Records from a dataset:
- - - -
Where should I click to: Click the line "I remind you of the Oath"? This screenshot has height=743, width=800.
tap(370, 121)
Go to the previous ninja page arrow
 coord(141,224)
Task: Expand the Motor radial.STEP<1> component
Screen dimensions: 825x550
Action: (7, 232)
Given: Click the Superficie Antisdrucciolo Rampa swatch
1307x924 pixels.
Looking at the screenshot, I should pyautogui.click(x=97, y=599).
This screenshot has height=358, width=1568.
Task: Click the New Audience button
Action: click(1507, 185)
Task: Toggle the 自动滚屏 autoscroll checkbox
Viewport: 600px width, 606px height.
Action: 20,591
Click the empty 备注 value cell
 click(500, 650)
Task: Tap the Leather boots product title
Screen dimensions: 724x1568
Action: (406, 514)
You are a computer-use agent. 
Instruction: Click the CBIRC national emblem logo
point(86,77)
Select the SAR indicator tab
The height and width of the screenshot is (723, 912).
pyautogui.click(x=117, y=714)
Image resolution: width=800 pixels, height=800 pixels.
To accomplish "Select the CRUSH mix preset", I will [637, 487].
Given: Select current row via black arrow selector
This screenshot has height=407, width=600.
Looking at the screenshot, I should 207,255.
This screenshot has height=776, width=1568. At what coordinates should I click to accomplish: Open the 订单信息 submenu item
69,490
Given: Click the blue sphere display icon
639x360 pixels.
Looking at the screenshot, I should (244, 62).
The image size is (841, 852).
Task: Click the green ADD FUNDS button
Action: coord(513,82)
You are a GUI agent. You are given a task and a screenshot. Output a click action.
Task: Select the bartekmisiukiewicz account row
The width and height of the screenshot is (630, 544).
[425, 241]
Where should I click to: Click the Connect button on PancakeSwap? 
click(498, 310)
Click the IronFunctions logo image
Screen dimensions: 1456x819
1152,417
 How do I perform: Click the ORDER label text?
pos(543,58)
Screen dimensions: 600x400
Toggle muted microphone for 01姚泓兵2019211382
- - - -
DO THIS:
Copy the entries above verbatim, starting at the line that contains "Given: Select current" and ending with the line that contains "Action: coord(513,82)".

THE OUTPUT:
Given: Select current row via black arrow selector
This screenshot has height=407, width=600.
Looking at the screenshot, I should 207,255.
This screenshot has height=776, width=1568. At what coordinates should I click to accomplish: Open the 订单信息 submenu item
69,490
Given: Click the blue sphere display icon
639x360 pixels.
Looking at the screenshot, I should (244, 62).
The image size is (841, 852).
Task: Click the green ADD FUNDS button
Action: coord(513,82)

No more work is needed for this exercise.